Last week, President Trump and Australia PM Anthony Albanese inked a $8.5B critical minerals pipeline pact.
- The deal commits ≥$1B from each partner over six months to jumpstart a priority project pipeline spanning mining, refining, and processing.
- Offtake agreements and strategic stockpiling mechanisms are included in the partnership, to buy down commercial risk for projects in both nations.
China’s response
Beijing expressed immediate displeasure, with state-run mouthpieces media blasting the deal as “strategic containment dressed as supply chain security,” framing it as another attempt to encircle China economically. (As a reminder, China still controls ~90% of refined rare earths, 70% of lithium, and 88% of cobalt globally.)
Now all eyes are on Australia.
The stable, resource-rich mining powerhouse is already scaling refining infrastructure that matches China in technical capability if not yet in volume.

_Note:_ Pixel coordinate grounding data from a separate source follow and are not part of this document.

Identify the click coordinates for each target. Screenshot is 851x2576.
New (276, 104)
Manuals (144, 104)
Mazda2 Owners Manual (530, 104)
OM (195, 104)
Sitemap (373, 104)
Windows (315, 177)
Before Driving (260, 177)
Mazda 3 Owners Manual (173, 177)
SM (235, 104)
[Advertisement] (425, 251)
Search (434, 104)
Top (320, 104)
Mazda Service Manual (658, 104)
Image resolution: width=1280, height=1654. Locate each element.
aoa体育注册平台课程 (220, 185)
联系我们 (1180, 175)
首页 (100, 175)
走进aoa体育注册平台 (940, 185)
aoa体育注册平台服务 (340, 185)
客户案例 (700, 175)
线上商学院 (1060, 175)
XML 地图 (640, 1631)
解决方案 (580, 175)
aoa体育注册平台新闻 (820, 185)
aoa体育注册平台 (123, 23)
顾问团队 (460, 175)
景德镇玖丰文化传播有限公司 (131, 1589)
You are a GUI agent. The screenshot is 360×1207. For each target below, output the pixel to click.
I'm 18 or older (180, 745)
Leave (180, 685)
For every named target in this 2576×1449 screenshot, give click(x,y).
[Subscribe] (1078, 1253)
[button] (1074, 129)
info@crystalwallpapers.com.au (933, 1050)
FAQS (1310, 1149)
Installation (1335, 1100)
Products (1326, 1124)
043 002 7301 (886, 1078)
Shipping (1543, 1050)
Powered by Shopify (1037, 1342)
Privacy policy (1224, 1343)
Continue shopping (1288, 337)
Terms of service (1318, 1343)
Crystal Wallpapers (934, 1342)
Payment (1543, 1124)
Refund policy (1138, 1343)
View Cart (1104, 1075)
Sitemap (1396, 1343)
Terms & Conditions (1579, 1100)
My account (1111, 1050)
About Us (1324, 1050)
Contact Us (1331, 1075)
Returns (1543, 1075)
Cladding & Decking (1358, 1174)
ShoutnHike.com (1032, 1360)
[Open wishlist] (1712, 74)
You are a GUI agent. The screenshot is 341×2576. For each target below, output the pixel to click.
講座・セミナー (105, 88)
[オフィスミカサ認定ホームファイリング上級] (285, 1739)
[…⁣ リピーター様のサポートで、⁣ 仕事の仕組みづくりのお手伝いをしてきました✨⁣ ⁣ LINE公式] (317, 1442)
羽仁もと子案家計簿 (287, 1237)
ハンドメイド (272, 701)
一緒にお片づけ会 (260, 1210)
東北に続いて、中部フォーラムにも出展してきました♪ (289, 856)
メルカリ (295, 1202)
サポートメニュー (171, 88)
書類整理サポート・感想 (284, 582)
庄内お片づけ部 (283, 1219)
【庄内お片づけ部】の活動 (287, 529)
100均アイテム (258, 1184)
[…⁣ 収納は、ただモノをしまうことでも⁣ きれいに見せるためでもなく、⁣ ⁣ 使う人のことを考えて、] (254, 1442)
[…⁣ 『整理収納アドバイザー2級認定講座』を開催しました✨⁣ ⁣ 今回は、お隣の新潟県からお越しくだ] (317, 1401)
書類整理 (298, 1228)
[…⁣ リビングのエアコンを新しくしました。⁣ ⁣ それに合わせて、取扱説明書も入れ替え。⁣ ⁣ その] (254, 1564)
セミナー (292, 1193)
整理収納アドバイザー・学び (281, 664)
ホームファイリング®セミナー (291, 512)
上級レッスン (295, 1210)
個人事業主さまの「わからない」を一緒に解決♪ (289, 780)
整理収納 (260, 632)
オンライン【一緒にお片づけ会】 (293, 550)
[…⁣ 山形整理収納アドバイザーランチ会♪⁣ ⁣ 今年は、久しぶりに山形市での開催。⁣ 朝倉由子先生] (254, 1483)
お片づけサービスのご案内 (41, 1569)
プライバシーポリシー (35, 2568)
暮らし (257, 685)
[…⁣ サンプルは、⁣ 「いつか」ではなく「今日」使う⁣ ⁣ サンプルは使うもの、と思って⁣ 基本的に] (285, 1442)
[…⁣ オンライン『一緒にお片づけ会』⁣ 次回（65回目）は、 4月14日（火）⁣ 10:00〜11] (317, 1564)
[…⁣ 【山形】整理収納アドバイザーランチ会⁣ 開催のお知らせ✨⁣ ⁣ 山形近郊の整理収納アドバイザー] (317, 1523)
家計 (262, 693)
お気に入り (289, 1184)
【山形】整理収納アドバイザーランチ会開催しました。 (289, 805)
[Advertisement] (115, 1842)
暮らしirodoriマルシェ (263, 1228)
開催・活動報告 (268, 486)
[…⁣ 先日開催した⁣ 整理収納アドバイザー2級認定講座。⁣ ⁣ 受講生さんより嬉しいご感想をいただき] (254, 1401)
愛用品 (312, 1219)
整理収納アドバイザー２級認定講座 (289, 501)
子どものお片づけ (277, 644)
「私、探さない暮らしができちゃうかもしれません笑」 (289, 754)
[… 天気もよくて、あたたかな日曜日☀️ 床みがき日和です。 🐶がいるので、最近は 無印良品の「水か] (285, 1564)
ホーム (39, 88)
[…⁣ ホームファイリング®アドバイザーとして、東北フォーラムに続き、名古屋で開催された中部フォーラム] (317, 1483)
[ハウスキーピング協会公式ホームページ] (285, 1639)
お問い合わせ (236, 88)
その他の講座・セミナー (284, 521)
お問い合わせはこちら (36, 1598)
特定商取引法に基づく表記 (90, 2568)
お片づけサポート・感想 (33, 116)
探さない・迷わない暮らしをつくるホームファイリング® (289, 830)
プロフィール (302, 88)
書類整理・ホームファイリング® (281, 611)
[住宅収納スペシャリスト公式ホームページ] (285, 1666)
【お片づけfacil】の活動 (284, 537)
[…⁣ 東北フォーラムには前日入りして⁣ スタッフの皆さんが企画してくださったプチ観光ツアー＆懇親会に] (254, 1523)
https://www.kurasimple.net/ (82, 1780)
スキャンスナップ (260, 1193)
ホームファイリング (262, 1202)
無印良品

Australia’s transformation from raw-ore exporter to processing hub is a structural shift years in the making, which now has serious geopolitical momentum at its back.
Meanwhile, in Europe…
As the EU prepares its own “trade options” to counter China’s, Beijing is reportedly forcing German firms to hand over sensitive supply chain information in exchange for REE export licenses.